This article focused on a number of issues but I believe that boils down to that multimedia; “paves the way to mastering the skills required for lifelong learning in a constantly changing world” (6). The idea that media and its uses are always changing and evolving is something that we need to conform too. The key is though, how to use it to our advantage. By teaching students how to read images and sounds just like printed communication is one of the key elements to medialit. Also understanding the definition of text is important. Text now is any message form not just printed messages. In doing this we have to be careful though and teach ourselves and our students what makes media legitimate and another a hoax.
In order to teach medialit we have to understand that different people experience the same media message differently. Discovering the many levels of meaning and the many ways a media message can be interpreted is why this education can be so intriguing to kids. Throughout the reading we are given different chart to help with key questions and concepts. By using these as guide we can help students understand and analysis different media and help them understand what they are looking at and looking for. When analysis is combined with creative uses, this allows students to express the learning and it becomes a natural process. This also helps in todays classroom because as teachers we are supposed to teach to different types of learning. By incorporating medialit into the classroom we would be teaching to multiple intelligences.

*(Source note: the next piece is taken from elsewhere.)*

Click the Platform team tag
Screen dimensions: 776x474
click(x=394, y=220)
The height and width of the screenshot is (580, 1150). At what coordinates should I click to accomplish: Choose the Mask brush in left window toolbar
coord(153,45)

Another important point the reading made was the idea that media does not influence our culture, it is our culture. With this in mind medialit is about helping students become, “competent, critical and literate in all media forms.” By doing this students can control what and how they interpret media that they come in contact with. As for the classroom it is important to know what medialit is not. As in the article says, “bringing videos, the internet or other mediated content into the classroom is not media literacy.” Understanding that it is how the media is presented and interpreted is what makes it medialit useable in the classroom. Letting students explore, question and analysis media is what is important not necessarily the media itself. As teachers, parents and adults we have to realize that we do not have control over the message of media but we do have control over the meaning we get and extend from the media. Allowing students to participate with media in the classroom, allows them to learn how to become responsible for questioning the content of the media.
Comprehensive post that nicely summarizes the main concepts of these materials…I agree with you (obviously) on its relevance to our jobs as ELA teachers.